名古屋刑務所豊橋刑務支所事件に対する会長声明

本日、名古屋地検は、名古屋刑務所豊橋刑務支所の男性看守部長を特別公務員暴行陵虐罪で起訴した。この事件は、看守部長が同支所に勾留中の女性被告人と性的関係を持ったというものであり、女性が他の刑務所への移監後に妊娠していることがわかったことで、同看守部長の犯行が発覚した。


国連被拘禁者処遇最低基準規則第53は、女性被収容者の性的虐待防止と尊厳の保障のため、女性の収容区域(女区)は、鍵の保管を含めて女性職員の管理下におかれなければならないこと、男性職員は、女性職員の同伴がなければ女区に立ち入ってはならないこと等を定めており、男性職員の女区への立入り自体を厳格に規制している。


また、監獄法施行規則29条は、独居拘禁に付された女性被収容者を、男性職員が単独で巡視することを禁じている。しかし、拘置所においては、職員不足を理由に、男性職員による女区での巡視や、男性職員による女区の鍵の管理が行われてきた。


当連合会は、この問題に関し、2003年1月21日に、法務省矯正局長に対し「拘置所においては、女区に勤務する職員は女性であることが原則である」、「災害・緊急医療その他のやむを得ない場合を除き、女性職員が同伴の上であっても男性職員が女区に立ち入ることのないよう、指導を徹底されたい」旨の勧告を行った。法務省が当連合会の上記勧告を真摯に受け止め、男性職員による女区立入りの原則禁止に向けた取り組みを行っていれば、今回の不祥事はあり得なかったと考えられ、当連合会の上記勧告に基づいて改善を行わなかった法務省の責任は大きいと言わざるを得ない。

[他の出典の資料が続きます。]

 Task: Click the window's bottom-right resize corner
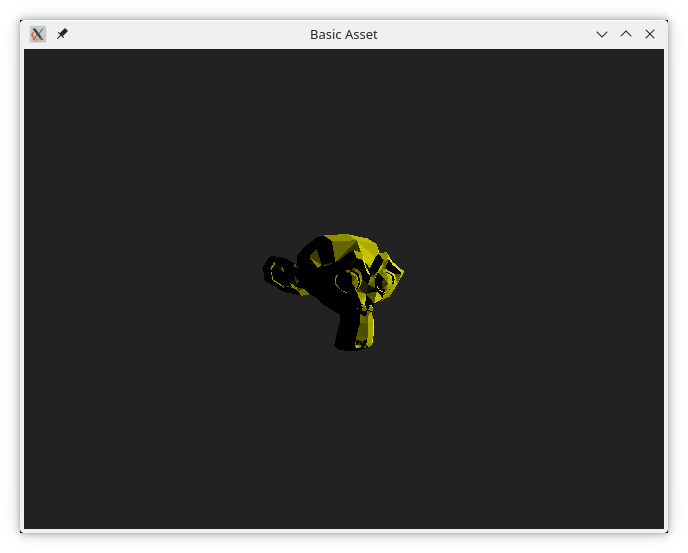[665, 530]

現在、法務省は、未決被収容者の処遇を含めた監獄法の全面改正を進めようとしている。これに関して、当連合会は行刑改革会議と同様の審議機関を設け、諸外国の実情なども調査・検討して、新しい時代の必要性に見合った改革提言をまとめるべきであると主張しているところである。


当連合会は、法務省に対し、国際水準に見合った未決被収容者処遇の実現のために、抜本的な改革のための議論の場を設置するよう改めて求めるとともに、今回の事件を機に、二度と同種の事案が起こらないよう対策を講じ、職員への指導の徹底を図ることを強く求めるものである。